* EXERCISE GOAL:
Using the data below, count the lines that carry the string "will" and write only the count.

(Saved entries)
◇ ◇ ◇ ◇ ◇ ◇ ◇
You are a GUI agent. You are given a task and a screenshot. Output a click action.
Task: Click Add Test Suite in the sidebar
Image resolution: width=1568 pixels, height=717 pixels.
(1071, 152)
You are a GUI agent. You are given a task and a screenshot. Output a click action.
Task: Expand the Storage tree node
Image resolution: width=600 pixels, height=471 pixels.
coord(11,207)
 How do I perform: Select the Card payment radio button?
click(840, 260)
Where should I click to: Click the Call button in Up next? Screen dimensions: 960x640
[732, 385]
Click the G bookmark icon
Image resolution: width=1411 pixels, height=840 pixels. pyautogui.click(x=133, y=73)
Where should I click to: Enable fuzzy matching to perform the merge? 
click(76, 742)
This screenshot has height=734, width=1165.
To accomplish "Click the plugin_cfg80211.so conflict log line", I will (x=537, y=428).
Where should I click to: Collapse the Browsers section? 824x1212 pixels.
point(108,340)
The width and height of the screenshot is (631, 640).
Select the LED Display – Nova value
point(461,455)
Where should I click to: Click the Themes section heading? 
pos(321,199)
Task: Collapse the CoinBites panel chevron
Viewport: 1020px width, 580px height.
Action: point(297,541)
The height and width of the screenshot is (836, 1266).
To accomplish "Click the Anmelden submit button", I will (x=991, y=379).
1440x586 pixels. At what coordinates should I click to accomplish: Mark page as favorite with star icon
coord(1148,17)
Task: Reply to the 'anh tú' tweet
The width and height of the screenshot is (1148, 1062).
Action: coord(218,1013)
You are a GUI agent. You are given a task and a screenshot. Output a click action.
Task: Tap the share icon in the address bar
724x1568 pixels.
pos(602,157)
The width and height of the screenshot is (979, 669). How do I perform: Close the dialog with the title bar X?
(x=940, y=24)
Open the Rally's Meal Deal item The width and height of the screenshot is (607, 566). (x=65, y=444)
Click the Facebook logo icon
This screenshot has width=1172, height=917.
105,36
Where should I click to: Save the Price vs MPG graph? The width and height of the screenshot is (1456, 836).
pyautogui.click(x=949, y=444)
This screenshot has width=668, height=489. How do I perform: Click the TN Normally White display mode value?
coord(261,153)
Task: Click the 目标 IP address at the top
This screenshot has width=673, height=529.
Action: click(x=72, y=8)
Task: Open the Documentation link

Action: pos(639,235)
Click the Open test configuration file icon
◇ ◇ ◇ ◇ ◇ ◇ ◇
* EXERCISE ANSWER:
2